Welche Rahmenbedingungen brauchen wir in der Schule, damit individuelle Förderung gelingt?
Zunächst einmal müssen wir die Rolle des Lehrers neu setzen und verstehen: weg von dem rein Lehrenden und hin zum Lernbegleiter bzw. Lernberater. Wir brauchen keine einseitigen Wissensvermittler, sondern Mentoren, die Lernprozesse steuern und begleiten. Wenn wir von dieser erweiterten Lehrerrolle aus weiterdenken, dann erhält die pädagogische Diagnostik eine viel größere Bedeutung. Dabei müssen wir zum Beispiel versuchen, Lernausgangsvoraussetzungen nicht nur durch Beobachtung, sondern durch Testverfahren zu ermitteln. Ein zweiter Schritt geht in Richtung erweiterter didaktischer Ansätze, wie zum Beispiel verstärkter Projektarbeit, Freiarbeit, kooperatives Lernen usw.
Damit aber aus dem klassischen Lehrer mehr und mehr ein Lernbegleiter und Moderator von Lernprozessen wird, müssen Studierende die dafür notwendigen Fähigkeiten trainieren. Bei uns an der Uni bedeutet das, dass wir neben den diagnostischen und didaktischen auch kommunikative Kompetenzen vermitteln. Das geht dann in der Form wieder in Richtung Schule, als dass wir hier eine entsprechende Aufgeschlossenheit für die erweiterte Lehrerrolle brauchen, damit das Erlernte in der Praxis auch umgesetzt werden kann.

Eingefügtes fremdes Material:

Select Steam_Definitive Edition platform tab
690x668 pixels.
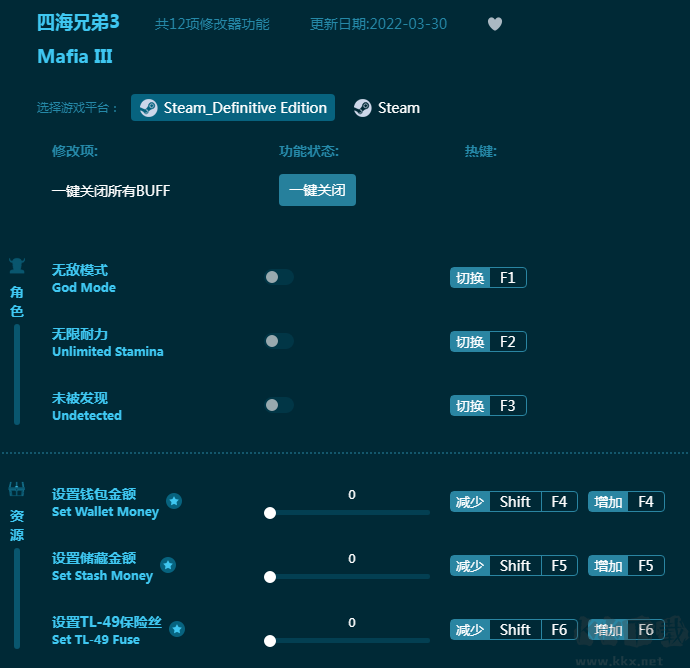point(233,108)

An welcher Stelle können Schule und das Bildungssystem Lehrer darin unterstützen, individuelle Förderung zu betreiben?
Zunächst einmal brauchen wir personelle Unterstützung zur Bildung multiprofessioneller Teams, wie wir sie aus den skandinavischen Ländern kennen. Das setzt aber voraus, dass sowohl diese Teams als auch die Fachpädagogen untereinander überhaupt gemeinsam arbeiten können. Wenn mehrere Lehrkräfte am Unterricht beteiligt sind, dann müssen sie diesen Unterricht zunächst einmal vorbereiten und gestalten. Viele Schulen bieten schon dafür keine Möglichkeiten. So fehlt es an festen Arbeitsplätzen innerhalb der Schule, an denen eine gemeinsame Unterrichtsvorbereitung stattfinden könnte. Schon diese – eher formale – Rahmenbedingung würde für den einzelnen Lehrer eine große Entlastung bedeuten.

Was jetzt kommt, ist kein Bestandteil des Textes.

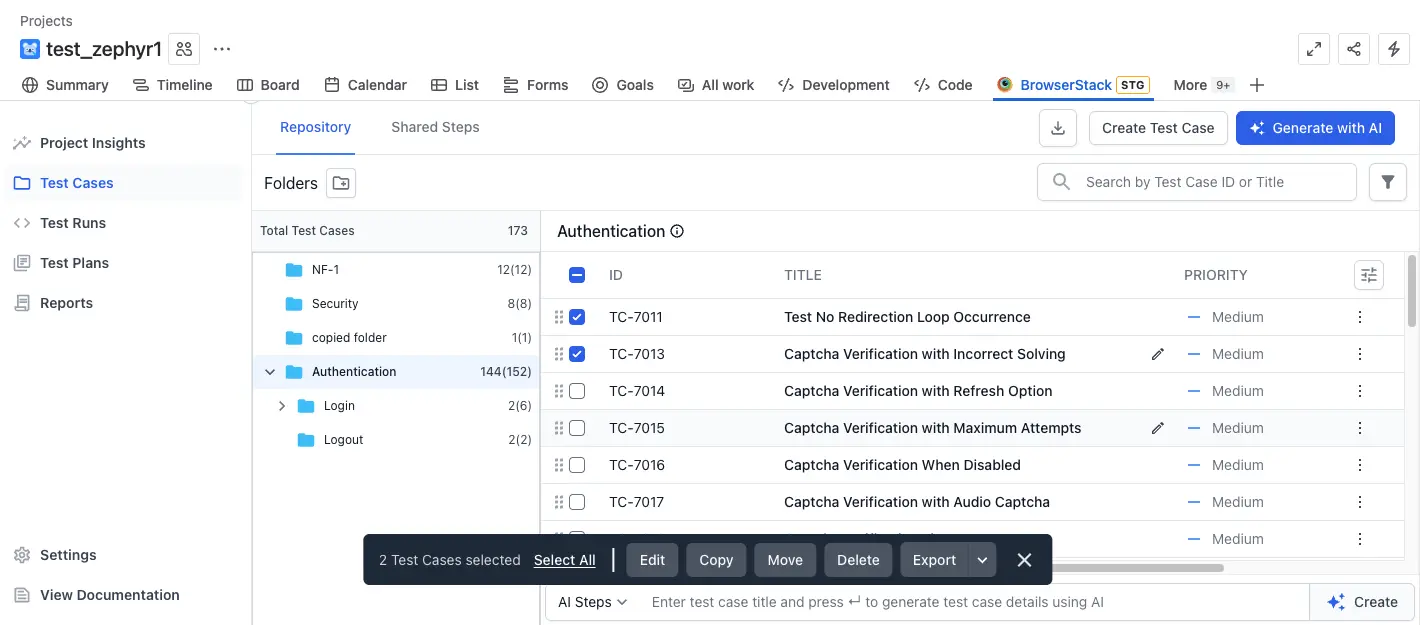This screenshot has width=1420, height=625.
Task: Open the column settings icon
Action: click(1368, 275)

Wenn wir das Stichwort Entlastung schließlich im Zusammenhang mit individueller Förderung aufgreifen, dann muss auch für die Anfänger in der dritten Ausbildungsphase eine Entlastung geschaffen werden. Das beinhaltet sowohl eine Stundenreduktion als auch eine systematische Anleitung innerhalb der Eingangsphase.

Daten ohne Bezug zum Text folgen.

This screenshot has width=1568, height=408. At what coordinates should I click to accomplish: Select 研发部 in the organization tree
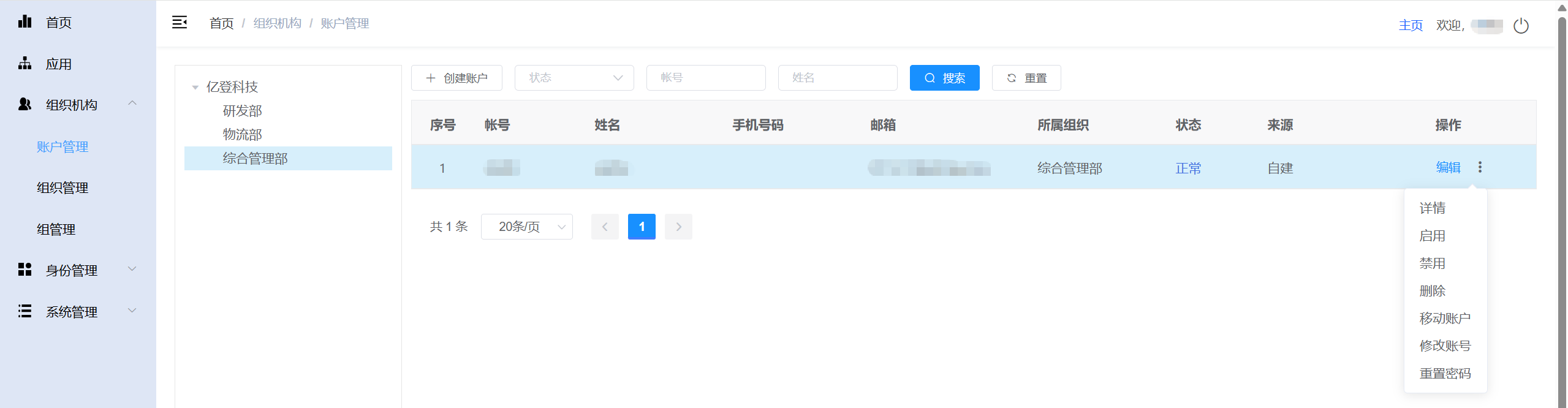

Wie sieht es mit der Ressourcenverteilung zwischen den einzelnen Schulen aus: Muss diese paritätisch geregelt werden oder ist es wichtig, auch an dieser Stelle heterogenen Ansprüchen gerecht zu werden?
Das muss in jedem Fall bedarfsgerecht erfolgen. Auch im schulischen Vergleich treffen wir auf unterschiedliche Situationen und institutionelle Voraussetzungen. Da ist eine Schule im sozial schwachen Stadtteil ganz anders zu unterstützen und mit Ressourcen zu versehen als es eine starke Schule verlangt. Neben der Frage nach den verfügbaren Ressourcen ist es aber durchaus auch eine Frage der Fantasie und Kreativität, wie mit den unterschiedlichen Situationen umgegangen wird. Das erleben wir zum Beispiel an Schulen aus Problemstadtteilen, wie in Berlin-Neukölln. Hier wird jenseits der Frage nach Ressourcen eine ungeheure Kreativität entwickelt, vor allem, was den Umgang mit Schülern geht. Schon jetzt sind die Lehrer an diesen Schulen mehr Sozialpädagogen als Vermittler von Fachinhalten. Solche Lehrkräfte sind wichtig, auch wenn es um die Auflösung der Hauptschulen geht. Dann stellt sich nämlich die Frage, wie sich auf einmal alle Schüler zusammenführen lassen. So was regeln Sie dann nicht mehr über fachliche Kompetenzen.